Il titolo della mostra allude ai passaggi del “Manifesto del Partito Comunista” di Karl Marx e Friedrich Engels (1848) che criticano il sistema di mercato globalizzato come un costrutto dell’egemonia borghese, progettato per “creare un mondo a propria immagine”. Contestando questo falso universalismo e affermando lo spirito di blaxTARLINES di conversazione intergenerazionale, “Fragments of a World After Its Own Image” politicizza l’estetica attraverso un’analisi materialista dell’immagine, considerandola un “affetto” delle forze di produzione, distribuzione, consumo e così via. Questo riassume lo spirito con cui il collettivo ripristina l’universalismo – lo spazio per nessuno in particolare – dal suo schema monogenetico (imperialista-capitalista-colonialista) a un’inclusività radicale che abbraccia l’uguaglianza preventiva.

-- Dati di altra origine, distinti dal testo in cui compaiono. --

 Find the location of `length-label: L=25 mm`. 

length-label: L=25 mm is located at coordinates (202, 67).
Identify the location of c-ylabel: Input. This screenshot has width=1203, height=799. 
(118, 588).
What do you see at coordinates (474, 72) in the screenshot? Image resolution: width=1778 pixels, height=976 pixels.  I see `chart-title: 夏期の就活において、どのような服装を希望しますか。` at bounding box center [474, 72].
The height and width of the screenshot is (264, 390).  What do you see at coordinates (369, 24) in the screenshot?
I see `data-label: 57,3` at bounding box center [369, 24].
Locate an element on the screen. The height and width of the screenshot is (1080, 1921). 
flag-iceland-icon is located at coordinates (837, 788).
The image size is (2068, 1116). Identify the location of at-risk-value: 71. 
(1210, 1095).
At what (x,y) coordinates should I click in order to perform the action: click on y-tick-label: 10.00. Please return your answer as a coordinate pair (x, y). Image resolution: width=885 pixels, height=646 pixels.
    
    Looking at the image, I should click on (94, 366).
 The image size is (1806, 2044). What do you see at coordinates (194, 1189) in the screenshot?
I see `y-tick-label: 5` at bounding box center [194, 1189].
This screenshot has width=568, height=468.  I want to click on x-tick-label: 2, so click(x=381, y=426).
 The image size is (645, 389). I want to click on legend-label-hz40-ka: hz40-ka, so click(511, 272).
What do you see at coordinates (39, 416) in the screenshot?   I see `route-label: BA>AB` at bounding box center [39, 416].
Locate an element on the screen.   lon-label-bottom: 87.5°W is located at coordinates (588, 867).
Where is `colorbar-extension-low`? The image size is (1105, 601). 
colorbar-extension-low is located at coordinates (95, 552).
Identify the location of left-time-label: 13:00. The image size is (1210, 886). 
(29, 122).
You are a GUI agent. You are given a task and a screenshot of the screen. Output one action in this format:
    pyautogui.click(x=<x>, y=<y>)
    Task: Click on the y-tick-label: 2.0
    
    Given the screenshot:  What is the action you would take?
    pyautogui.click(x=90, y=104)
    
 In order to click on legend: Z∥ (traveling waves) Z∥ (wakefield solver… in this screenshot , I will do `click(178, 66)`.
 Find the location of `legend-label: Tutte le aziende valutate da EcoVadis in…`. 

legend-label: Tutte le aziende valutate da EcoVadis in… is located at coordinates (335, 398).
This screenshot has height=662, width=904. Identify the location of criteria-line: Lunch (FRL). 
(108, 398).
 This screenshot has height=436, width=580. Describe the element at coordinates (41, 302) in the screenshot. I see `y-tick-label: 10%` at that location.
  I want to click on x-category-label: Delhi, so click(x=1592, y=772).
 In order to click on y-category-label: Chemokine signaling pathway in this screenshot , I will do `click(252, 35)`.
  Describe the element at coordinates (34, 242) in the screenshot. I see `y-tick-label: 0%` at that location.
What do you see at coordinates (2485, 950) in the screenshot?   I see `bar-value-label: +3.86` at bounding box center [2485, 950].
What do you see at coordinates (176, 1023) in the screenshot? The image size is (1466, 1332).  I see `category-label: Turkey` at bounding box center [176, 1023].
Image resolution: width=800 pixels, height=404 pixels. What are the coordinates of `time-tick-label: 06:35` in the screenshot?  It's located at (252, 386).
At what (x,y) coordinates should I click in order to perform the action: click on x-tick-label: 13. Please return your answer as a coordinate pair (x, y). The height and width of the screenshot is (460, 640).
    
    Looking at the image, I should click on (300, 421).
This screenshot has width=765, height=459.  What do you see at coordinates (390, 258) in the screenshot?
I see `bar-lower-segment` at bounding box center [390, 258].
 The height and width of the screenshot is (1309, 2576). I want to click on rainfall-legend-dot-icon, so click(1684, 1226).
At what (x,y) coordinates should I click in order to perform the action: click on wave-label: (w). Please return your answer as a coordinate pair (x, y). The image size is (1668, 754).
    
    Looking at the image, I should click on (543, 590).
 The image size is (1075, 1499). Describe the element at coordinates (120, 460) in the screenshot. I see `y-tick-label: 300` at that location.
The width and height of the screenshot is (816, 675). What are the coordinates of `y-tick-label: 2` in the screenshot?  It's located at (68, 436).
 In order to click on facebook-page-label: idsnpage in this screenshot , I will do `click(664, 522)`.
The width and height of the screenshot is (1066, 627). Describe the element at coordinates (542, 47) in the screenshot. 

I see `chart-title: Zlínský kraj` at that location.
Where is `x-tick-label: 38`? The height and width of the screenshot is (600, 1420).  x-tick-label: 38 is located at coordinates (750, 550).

Come spiega il curatore, “Gli artisti non danno per scontati i punti di osservazione e le tecniche che hanno scelto, e si impegnano ad andare oltre ciò che le rispettive forme – fotografia, pittura, scultura, mixed media, installazione, disegno digitale, tecnologie interattive mediatiche (gaming) e altri approcci sperimentali – hanno da offrire. “Fragments of a World After Its Own Image” fa i conti con la spinta egualitaria della molteplicità e politicizza l’estetica analizzando l’”immagine” come l’”affetto” compresente e immanente alle forze di produzione, distribuzione e consumo. La mostra afferma anche il modello di blaxTARLINES di conversazioni multigenerazionali con una tattica di indifferenza al tempo. Tali principi fungono da condizioni in cui le visioni degli artisti partecipanti e dei curatori si scontrano, dando vita a situazioni che mettono a confronto il quotidiano, il fantastico, il naturalistico, l’artificiale, l’antropocentrico, il virtuale, il perturbante e oltre. Così facendo, non solo mettiamo in discussione ciò che è già noto sull’arte di oggi, ma sondiamo anche le relazioni tra l’opera d’arte, lo spazio espositivo, lo spettatore e il ruolo degli artisti e dei curatori in tutto questo. Oltre a queste prospettive individuali, c’è un contributo collettivo a una posizione che articola l’arte come universalità, alla blaxTARLINES, come entità intrinsecamente inclusiva senza pregiudizio per alcuna particolare abilità, processo, genere, mezzo, contenuto, materiale o tendenza, e via dicendo”.